** Material shown follows **

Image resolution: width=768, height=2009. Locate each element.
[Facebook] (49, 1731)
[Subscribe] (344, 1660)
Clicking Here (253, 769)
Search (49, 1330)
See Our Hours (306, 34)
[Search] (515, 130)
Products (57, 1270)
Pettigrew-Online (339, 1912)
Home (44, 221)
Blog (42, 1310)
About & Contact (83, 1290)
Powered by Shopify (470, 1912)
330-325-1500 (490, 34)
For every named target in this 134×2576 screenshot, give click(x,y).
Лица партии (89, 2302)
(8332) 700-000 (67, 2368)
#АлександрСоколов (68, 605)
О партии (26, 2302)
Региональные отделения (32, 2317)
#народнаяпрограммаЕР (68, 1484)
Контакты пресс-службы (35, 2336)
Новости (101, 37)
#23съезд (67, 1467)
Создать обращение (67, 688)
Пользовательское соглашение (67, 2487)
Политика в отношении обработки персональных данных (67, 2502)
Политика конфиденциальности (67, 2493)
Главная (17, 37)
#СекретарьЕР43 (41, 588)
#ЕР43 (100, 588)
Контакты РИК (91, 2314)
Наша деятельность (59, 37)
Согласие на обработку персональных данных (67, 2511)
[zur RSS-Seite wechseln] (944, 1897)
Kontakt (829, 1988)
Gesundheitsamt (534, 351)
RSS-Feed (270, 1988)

** End of Material shown **

Exercise: Your reply should consist of a single number, the count of lines in the records above that contain the string "персональных".

Output of the exercise: 2